Task details | If a line of the data below holds the word "section", list it.

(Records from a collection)
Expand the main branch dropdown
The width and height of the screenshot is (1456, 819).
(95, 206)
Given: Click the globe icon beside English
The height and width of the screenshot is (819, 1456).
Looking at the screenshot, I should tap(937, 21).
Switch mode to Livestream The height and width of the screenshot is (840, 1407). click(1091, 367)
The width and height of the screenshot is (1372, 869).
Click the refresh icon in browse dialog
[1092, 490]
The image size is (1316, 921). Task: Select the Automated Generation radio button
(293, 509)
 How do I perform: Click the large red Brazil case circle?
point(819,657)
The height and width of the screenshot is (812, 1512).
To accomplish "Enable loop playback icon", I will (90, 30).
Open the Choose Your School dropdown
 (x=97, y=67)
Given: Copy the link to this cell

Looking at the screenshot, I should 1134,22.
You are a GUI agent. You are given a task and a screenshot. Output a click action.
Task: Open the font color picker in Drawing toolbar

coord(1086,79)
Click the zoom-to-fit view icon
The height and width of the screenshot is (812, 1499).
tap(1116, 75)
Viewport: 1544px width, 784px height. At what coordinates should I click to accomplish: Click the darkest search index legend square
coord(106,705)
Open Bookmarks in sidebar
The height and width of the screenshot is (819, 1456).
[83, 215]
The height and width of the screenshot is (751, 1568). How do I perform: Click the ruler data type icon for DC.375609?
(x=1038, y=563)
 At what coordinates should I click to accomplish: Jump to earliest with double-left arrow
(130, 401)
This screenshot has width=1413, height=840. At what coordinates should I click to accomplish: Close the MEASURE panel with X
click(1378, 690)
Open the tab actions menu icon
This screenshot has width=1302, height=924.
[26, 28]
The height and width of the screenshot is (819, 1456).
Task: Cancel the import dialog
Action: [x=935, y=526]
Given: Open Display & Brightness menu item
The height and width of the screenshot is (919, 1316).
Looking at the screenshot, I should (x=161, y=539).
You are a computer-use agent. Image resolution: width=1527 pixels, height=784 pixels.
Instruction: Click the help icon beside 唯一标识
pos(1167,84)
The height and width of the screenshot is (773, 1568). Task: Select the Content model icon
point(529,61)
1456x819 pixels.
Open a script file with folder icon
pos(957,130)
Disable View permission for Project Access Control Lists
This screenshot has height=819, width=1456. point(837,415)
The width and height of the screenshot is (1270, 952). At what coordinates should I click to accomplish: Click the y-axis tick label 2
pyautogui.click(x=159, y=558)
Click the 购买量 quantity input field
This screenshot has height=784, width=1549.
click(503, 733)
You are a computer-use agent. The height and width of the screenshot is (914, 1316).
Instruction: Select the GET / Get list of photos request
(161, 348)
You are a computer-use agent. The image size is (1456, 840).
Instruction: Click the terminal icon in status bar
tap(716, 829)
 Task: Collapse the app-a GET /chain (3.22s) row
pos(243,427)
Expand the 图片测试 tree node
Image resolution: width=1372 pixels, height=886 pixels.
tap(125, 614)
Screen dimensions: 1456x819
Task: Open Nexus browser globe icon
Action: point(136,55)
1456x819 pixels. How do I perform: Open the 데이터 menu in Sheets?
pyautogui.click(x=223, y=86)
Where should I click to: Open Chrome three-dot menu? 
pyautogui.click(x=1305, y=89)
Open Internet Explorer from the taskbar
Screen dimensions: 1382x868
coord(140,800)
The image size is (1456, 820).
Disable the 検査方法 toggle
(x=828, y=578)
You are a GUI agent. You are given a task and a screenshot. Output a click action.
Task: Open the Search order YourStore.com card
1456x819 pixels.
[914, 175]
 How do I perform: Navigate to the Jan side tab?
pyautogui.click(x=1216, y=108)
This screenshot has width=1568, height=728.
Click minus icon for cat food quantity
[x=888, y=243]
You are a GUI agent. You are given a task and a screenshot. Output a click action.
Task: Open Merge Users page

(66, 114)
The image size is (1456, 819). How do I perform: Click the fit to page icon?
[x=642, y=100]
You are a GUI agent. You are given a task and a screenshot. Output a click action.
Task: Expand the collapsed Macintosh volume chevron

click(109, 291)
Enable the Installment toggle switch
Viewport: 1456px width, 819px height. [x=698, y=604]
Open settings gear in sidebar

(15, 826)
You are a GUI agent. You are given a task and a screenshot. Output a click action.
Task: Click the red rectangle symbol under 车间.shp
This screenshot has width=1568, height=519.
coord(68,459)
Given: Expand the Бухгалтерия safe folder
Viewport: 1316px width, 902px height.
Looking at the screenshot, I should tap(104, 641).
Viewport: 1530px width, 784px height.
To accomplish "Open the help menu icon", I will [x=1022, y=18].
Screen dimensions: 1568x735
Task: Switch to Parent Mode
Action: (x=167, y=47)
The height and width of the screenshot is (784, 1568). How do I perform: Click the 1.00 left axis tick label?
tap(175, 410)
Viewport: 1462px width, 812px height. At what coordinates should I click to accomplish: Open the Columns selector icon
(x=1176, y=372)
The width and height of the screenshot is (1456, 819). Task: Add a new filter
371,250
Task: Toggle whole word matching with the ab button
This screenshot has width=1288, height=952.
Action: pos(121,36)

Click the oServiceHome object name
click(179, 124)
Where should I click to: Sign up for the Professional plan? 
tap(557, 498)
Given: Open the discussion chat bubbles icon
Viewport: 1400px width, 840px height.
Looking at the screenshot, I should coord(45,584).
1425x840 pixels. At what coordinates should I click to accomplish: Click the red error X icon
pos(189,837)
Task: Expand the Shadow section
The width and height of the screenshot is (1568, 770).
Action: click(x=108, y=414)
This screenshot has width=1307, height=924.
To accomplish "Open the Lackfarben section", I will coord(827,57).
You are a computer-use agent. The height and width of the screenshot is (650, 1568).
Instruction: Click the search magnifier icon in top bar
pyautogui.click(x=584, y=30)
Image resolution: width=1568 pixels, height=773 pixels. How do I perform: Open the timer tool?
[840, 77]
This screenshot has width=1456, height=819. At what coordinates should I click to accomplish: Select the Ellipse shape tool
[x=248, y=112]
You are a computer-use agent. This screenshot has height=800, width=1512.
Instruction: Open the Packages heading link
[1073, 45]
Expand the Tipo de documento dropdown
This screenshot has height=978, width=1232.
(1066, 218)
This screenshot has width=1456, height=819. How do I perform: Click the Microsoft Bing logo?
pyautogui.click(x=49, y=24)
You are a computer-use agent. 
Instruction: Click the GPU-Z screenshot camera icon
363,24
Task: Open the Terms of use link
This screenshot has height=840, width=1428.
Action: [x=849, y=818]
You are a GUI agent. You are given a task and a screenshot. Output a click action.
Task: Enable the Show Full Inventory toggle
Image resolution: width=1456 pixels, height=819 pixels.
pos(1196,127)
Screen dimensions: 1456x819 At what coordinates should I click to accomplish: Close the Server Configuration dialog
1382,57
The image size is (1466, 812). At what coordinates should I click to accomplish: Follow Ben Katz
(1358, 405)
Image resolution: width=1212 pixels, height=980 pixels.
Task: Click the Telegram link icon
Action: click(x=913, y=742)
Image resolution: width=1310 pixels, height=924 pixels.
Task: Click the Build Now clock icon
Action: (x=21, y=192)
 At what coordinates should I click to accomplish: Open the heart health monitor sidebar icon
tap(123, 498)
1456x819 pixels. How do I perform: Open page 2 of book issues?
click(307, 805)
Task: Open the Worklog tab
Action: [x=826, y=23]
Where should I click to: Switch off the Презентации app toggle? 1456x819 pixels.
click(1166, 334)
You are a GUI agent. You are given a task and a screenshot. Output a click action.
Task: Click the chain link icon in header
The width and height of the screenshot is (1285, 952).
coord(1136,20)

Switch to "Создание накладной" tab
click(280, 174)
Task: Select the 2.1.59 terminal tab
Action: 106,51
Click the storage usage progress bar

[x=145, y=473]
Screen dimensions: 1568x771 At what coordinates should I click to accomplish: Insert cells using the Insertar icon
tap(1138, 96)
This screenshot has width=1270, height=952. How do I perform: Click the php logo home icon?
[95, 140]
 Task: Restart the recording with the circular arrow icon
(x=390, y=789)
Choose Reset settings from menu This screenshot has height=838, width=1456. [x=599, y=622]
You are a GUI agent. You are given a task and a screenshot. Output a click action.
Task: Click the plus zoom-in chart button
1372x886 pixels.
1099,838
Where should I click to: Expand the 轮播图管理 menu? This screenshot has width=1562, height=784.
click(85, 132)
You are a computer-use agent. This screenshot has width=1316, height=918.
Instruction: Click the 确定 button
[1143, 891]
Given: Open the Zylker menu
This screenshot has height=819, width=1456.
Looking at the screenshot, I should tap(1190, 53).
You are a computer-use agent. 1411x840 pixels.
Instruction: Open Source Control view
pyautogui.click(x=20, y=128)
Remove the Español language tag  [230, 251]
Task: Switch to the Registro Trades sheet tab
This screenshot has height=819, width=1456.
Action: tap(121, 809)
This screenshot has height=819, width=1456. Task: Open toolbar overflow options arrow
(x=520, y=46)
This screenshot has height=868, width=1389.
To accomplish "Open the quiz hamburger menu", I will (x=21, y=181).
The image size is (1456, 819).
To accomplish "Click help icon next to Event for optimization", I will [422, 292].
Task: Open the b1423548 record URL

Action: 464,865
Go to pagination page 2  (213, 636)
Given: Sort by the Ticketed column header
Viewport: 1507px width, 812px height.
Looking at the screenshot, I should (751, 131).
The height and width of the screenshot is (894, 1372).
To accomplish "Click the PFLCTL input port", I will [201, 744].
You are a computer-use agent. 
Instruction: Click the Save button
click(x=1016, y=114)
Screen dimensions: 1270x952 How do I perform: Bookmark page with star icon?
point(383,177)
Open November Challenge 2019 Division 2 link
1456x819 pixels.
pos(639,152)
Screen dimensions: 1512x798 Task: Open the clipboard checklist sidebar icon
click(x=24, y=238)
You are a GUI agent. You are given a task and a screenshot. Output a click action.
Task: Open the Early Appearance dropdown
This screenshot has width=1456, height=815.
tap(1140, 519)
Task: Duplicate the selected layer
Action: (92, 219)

Your solution |
Task: Expand the Shadow section
To accomplish "Open the Lackfarben section", I will coord(827,57).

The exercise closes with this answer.